Monthly Archives: April 2017

Best To Wearing To Job Interview

Whether we like it or not, fashion matters when it comes to landing your dream job—and having your closet ready with job interview outfits can help take a little pressure off an already stressful situation.
When deciding what to wear to a job interview, you want to fit in to the company culture—but also, of course, stand out from the pack—and navigating the two can be a challenge. Nowadays, even some of the strictest companies have relaxed their dress codes to adapt to the startup-fueled, tech-first economy, but what’s appropriate still varies from industry to industry—and despite the fact that we’d all like to think our resume speaks louder than our pencil skirt, what you wear during the interview process remains very important.
“First impressions are critical. What you wear is the first thing people see, before you even say a word,” says Barry Drexler, the founder of Expert Interview Coach. “[Hiring managers] evaluate your appearance because they don’t know you yet, and they don’t have a lot to go on.”
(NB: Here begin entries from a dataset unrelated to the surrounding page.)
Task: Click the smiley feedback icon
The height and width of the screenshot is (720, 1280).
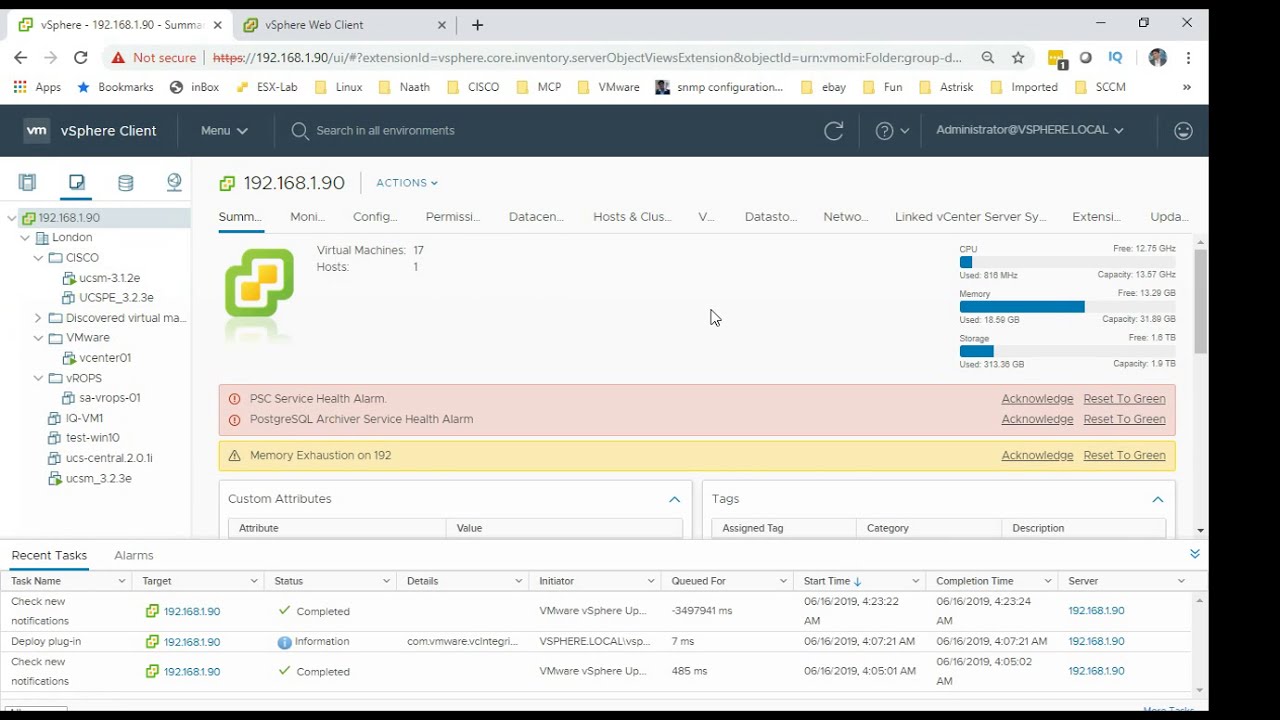Action: pos(1183,131)
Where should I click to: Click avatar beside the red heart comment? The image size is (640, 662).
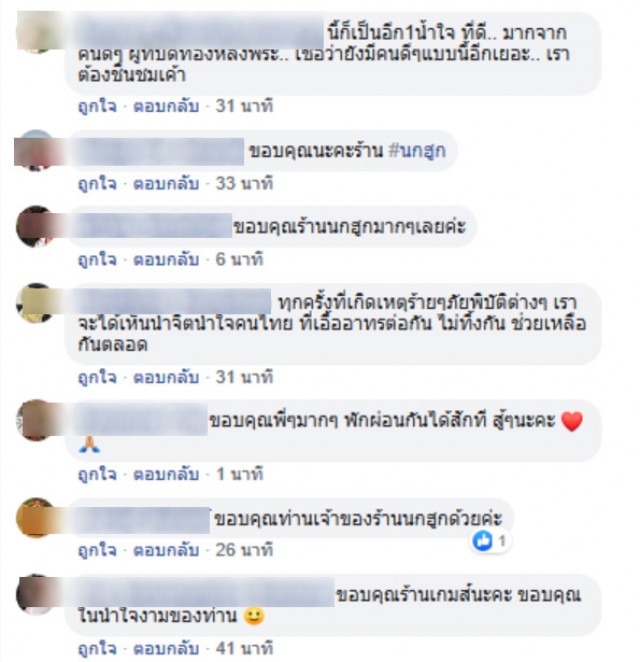(36, 420)
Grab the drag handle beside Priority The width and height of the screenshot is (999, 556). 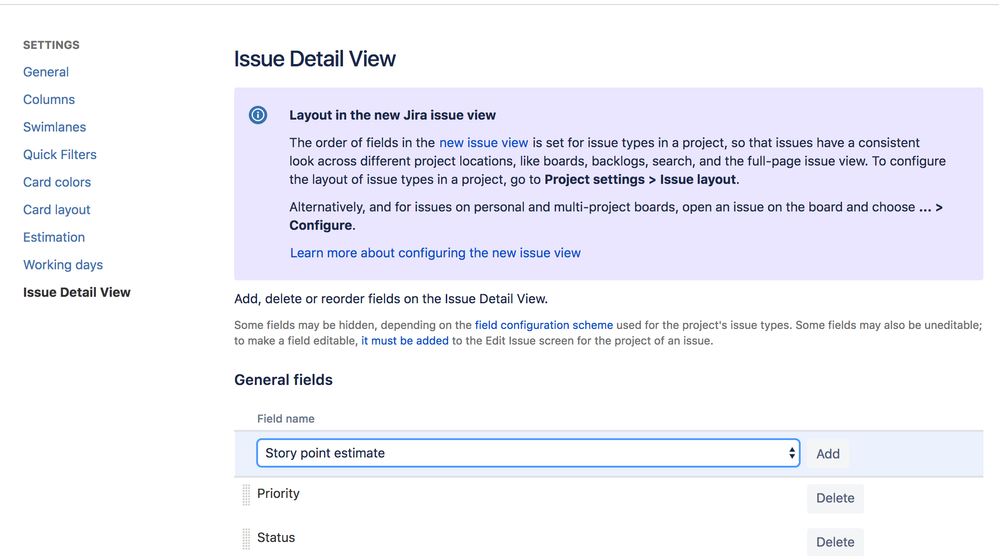tap(246, 495)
It’s during this first interaction that people size you up based on everything from your handshake to your choice of shoes. Whoever is hiring needs to be able to visualize you in the position they’re trying to fill—and, in 2016, that doesn’t necessarily mean showing up in something extra-conservative.
“Recent grads especially are fish out of water,” says Jill Jacinto, media manager for WORKS by Nicole Williams, a company dedicated to helping young women find jobs. “They often get advice from their parents, who say they need a classic suit. My mom, who hasn’t worked in years, took me suit shopping. And I was taking her advice, which now seems laughable. We need to break away from the power suit mentality.”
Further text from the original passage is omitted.